Of the lines in the data below, write out exactly those from the one holding "[Română] (77, 2522)" through the one holding "Samoposlužni softver (43, 2314)", both included.

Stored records
☆ ☆ ☆ ☆ ☆
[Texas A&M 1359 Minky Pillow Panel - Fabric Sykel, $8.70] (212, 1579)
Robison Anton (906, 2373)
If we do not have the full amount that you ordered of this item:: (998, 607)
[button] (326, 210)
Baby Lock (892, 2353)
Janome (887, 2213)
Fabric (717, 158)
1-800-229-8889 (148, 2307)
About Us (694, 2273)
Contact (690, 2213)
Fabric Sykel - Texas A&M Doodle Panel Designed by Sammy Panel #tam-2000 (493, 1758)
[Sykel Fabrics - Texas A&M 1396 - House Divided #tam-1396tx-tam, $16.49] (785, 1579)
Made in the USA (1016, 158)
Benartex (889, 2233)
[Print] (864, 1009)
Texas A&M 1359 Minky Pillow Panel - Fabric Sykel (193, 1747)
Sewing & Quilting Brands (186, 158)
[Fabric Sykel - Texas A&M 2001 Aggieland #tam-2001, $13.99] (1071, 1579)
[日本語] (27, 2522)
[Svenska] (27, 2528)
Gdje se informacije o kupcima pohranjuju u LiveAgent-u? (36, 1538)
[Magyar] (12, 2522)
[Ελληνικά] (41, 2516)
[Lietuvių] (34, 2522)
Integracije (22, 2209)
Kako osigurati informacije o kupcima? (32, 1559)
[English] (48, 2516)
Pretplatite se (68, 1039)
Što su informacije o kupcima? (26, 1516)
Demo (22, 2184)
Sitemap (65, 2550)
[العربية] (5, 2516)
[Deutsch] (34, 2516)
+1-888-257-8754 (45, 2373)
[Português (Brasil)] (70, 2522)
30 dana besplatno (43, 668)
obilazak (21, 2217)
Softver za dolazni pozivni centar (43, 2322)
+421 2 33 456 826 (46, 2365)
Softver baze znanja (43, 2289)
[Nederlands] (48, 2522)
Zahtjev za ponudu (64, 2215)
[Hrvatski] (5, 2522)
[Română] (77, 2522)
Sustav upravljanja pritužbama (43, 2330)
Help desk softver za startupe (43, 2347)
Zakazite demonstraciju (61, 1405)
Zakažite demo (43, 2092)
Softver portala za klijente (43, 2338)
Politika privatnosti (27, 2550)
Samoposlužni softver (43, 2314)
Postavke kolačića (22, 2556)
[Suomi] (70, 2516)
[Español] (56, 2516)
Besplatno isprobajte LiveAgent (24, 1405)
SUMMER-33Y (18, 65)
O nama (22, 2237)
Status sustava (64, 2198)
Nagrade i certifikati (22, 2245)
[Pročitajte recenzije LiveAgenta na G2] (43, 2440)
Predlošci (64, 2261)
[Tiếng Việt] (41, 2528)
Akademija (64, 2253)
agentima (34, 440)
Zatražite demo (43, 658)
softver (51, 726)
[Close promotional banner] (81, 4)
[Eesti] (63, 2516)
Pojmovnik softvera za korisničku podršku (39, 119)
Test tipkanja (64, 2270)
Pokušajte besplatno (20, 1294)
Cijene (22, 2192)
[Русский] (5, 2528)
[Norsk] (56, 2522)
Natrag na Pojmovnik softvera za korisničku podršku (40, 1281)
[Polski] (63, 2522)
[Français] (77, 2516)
☆ ☆ ☆ ☆ ☆
* [Answer to this exercise]
[Română] (77, 2522)
Sustav upravljanja pritužbama (43, 2330)
Help desk softver za startupe (43, 2347)
Zakazite demonstraciju (61, 1405)
Zakažite demo (43, 2092)
Softver portala za klijente (43, 2338)
Politika privatnosti (27, 2550)
Samoposlužni softver (43, 2314)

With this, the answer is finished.